Two people with different opinions can have an effective discussion if they listen to each other and speak in a way that will make them likely to be listened to. Here is an effective way to transition to your own point of view:
“Yes, though I see it differently.”
“Yes” shows that you have heard what the other person said. Of course it’s important to actually listen to the other person. “Yes” can be expanded to express what you understand the other person’s viewpoint to be.
For example, “Yes, I see that you think I criticized you.”
“Yes, I understand that you are really angry.”
“Yes, I recognize that she yelled at you.”
Tone of voice is key. A tone of condescension will cause the other person to bristle. A tone of hostility will cause the other to become defensive. A tone of weakness or victimhood will trigger the bully in the other person. So your tone should express self confidence as well as respect for the other.
“Though I see it differently”
Stating that you see things differently is quite different from saying one of the following:
“No, you don’t understand.”
It’s hard for the other person to argue against you simply because you “see things differently.” By approaching a difficult conversation in this way, you can politely and calmly introduce other considerations.
When you express your opinion, use terms such as “I believe,” “I think,” “My experience is,” “I have noticed,” “I want,” or “I need.”
For example, “I believe her anger comes from fear and not knowing how to communicate effectively.

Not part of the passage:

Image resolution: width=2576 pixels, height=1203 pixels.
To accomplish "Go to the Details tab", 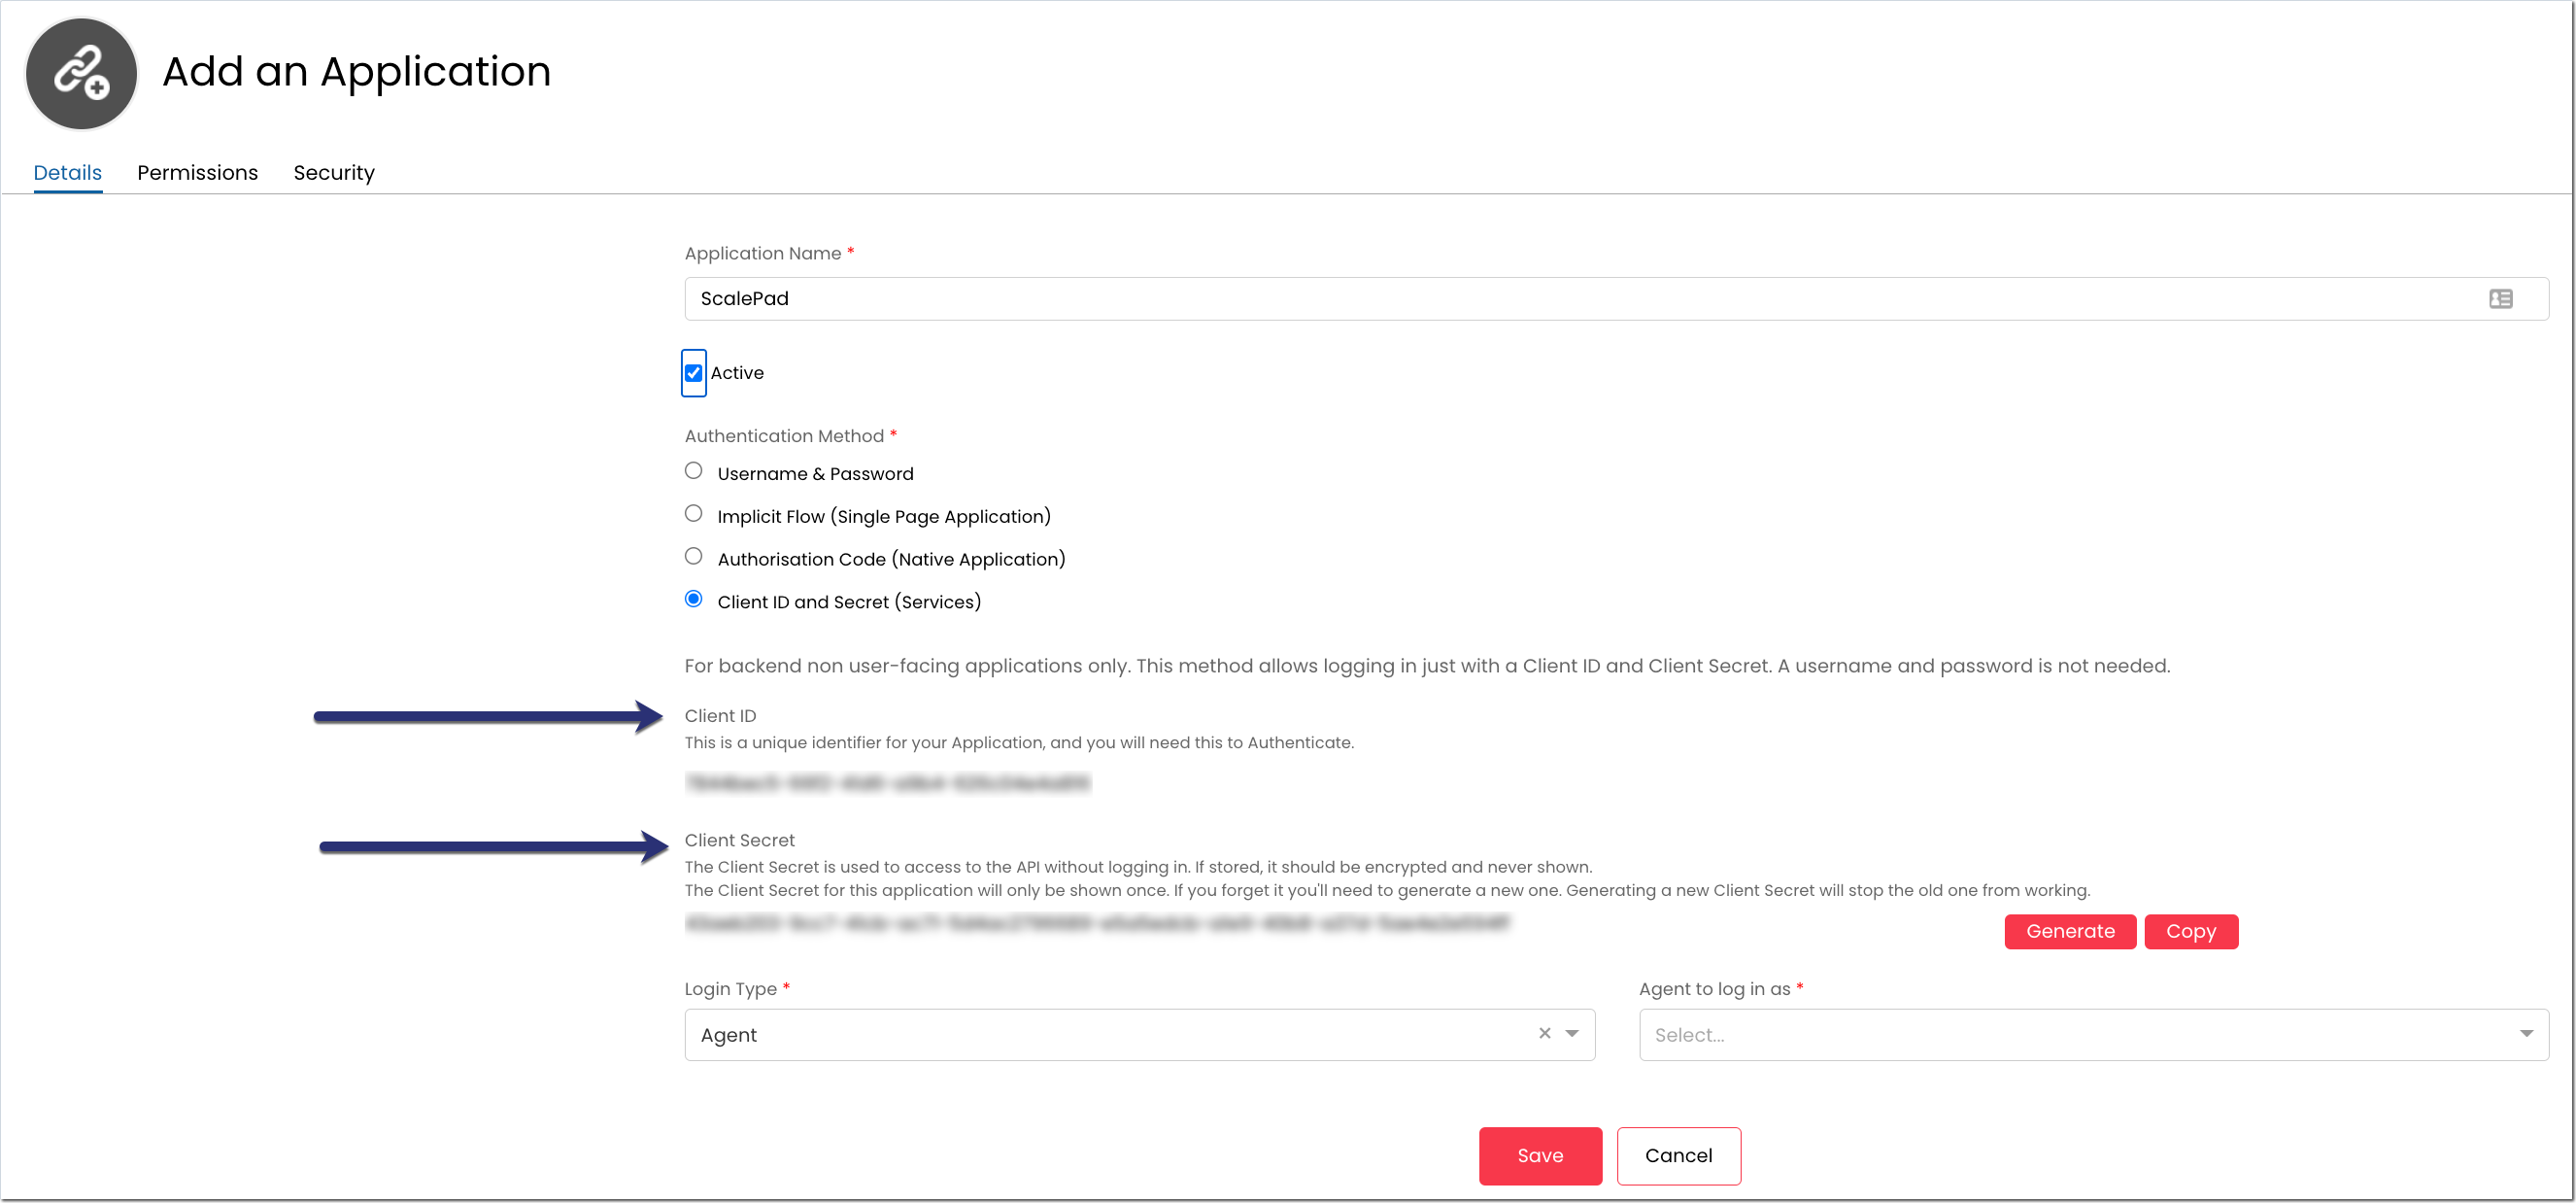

So I want to give her a chance.”
“To me, time alone is re-energizing; it’s not about being away from you. I simply need to recharge.”
“I really value compromise. I want to figure out a way to satisfy both of us as best as possible.”
Most discussions involve viewpoints rather than facts. So it’s best to avoid assuming a false dichotomy where only one person is right and the other is wrong. Others are more likely to really listen to you when you use words and body language that show respect and understanding for different points of view.